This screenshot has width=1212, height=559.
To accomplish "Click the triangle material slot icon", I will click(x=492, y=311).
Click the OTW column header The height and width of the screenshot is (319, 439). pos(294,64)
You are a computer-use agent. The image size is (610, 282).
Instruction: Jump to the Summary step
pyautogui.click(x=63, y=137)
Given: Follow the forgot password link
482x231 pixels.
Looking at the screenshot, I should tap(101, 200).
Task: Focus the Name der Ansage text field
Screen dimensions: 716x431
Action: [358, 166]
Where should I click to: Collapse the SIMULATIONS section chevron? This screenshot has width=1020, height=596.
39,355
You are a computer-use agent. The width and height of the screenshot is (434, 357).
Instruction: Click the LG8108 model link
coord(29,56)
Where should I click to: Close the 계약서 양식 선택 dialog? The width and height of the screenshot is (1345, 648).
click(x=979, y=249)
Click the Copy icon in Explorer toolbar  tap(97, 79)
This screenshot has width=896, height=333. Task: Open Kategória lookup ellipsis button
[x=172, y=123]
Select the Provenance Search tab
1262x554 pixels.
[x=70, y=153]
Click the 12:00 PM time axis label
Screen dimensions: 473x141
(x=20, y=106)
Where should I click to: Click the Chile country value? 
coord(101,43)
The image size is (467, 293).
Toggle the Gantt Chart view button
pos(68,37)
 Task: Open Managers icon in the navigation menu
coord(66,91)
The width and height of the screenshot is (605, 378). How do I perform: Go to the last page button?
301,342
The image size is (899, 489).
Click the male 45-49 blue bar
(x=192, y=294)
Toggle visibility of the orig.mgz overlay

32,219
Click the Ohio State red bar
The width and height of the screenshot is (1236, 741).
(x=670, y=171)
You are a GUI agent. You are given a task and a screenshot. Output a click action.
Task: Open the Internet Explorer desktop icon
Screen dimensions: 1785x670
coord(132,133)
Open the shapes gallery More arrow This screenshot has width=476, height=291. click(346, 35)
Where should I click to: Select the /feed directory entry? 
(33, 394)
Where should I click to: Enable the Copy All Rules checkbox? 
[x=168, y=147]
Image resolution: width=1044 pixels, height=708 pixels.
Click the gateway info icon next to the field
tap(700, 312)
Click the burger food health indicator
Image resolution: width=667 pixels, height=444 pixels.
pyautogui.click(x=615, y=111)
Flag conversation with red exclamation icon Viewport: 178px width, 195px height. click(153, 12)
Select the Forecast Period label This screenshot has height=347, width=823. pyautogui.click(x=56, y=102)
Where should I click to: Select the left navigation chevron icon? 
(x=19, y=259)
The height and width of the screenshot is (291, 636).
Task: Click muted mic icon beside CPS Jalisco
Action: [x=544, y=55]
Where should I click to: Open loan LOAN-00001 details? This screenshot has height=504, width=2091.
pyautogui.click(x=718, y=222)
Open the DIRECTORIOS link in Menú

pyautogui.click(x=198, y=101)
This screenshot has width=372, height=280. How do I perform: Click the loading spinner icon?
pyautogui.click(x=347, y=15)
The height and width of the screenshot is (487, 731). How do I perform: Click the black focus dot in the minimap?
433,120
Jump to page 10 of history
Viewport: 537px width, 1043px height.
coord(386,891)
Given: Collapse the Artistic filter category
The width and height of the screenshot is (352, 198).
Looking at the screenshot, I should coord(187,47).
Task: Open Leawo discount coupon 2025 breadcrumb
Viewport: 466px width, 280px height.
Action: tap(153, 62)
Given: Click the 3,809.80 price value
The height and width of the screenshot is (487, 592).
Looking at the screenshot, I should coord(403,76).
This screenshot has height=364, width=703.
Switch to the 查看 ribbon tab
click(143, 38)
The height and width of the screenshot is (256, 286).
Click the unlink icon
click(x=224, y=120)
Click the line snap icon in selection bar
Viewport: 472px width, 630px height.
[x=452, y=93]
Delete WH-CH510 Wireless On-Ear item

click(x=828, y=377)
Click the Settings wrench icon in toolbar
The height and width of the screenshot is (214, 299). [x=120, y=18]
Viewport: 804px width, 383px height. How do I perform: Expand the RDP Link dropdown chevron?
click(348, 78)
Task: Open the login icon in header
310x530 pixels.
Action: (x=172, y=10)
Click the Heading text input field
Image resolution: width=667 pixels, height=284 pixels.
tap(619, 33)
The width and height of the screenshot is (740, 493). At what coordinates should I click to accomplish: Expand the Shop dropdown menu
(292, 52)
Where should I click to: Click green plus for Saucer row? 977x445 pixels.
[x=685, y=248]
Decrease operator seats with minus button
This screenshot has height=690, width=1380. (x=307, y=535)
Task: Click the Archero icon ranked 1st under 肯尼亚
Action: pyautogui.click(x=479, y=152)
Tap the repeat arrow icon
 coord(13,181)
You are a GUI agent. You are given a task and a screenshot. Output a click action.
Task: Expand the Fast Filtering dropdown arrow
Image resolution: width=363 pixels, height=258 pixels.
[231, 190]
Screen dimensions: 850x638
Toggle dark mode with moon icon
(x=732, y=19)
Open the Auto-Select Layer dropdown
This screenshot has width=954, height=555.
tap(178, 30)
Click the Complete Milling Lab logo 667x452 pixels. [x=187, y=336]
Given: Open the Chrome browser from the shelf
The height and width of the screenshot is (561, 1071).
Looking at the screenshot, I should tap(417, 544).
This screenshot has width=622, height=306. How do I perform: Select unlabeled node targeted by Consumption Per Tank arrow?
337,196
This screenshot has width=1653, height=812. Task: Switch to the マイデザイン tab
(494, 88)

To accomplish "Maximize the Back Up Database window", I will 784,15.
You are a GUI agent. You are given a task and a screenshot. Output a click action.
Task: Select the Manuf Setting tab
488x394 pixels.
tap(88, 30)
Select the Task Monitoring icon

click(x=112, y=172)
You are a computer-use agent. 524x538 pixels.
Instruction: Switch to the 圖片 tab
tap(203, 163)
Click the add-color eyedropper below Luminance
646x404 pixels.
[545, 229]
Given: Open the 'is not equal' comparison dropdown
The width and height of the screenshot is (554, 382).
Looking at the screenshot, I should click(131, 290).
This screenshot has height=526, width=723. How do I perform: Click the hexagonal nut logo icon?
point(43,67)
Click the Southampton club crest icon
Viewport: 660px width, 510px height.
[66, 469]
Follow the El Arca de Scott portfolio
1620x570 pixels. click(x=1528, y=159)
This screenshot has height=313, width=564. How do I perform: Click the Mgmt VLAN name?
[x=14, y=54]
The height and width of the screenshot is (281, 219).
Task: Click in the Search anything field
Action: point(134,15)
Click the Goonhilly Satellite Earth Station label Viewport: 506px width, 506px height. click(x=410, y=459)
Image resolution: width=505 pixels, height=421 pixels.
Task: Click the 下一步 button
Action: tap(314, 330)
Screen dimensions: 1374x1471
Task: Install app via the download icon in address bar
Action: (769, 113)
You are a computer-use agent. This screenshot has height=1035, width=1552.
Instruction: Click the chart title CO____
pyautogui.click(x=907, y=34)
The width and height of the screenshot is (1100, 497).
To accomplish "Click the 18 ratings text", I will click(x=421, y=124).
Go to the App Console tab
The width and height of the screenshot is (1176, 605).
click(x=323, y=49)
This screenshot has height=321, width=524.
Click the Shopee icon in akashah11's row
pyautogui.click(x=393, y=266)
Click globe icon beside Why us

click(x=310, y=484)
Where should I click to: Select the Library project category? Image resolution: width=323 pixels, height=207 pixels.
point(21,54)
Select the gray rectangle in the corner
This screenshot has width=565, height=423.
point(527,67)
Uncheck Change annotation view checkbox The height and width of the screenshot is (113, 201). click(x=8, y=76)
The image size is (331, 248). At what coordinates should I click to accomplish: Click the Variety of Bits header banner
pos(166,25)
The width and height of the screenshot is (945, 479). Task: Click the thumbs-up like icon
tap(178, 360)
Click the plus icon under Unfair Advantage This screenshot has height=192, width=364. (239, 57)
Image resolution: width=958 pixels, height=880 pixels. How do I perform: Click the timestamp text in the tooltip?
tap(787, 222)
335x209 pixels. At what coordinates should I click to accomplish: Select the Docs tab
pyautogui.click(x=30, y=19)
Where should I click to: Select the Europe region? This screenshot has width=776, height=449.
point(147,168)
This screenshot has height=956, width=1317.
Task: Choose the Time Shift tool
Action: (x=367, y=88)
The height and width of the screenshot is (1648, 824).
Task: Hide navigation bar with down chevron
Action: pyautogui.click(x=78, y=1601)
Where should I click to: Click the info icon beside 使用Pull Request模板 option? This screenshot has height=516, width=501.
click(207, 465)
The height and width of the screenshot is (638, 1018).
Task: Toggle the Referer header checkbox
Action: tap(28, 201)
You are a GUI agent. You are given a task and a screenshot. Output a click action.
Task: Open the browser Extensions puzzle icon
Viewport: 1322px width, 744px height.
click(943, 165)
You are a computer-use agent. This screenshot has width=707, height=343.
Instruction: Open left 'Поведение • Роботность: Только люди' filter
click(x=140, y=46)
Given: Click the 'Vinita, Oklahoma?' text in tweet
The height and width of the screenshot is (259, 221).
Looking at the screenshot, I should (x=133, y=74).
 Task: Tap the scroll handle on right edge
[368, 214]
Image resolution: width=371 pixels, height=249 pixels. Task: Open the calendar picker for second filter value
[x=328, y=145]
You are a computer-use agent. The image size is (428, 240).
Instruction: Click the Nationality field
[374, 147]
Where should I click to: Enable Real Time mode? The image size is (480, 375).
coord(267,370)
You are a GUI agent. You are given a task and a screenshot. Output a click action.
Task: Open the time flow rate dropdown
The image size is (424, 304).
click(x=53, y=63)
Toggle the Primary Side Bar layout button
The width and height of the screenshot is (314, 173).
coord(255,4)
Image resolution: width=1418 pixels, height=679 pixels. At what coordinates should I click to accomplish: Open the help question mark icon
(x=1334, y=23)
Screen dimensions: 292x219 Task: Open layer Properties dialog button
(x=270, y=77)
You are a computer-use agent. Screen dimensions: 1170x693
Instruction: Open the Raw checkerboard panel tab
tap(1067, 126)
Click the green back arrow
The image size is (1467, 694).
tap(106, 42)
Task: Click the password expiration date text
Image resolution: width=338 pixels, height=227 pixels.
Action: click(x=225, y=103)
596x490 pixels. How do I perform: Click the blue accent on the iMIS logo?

# WORK TASK
Copy every line of the records above that contains "computer".

# TASK SOLUTION
You are a computer-use agent. The image size is (610, 282).
You are a computer-use agent. The width and height of the screenshot is (434, 357).
You are a computer-use agent. 524x538 pixels.
You are a computer-use agent. This screenshot has height=1035, width=1552.
You are a computer-use agent. This screenshot has width=707, height=343.
You are a computer-use agent. The image size is (428, 240).
You are a computer-use agent. Screen dimensions: 1170x693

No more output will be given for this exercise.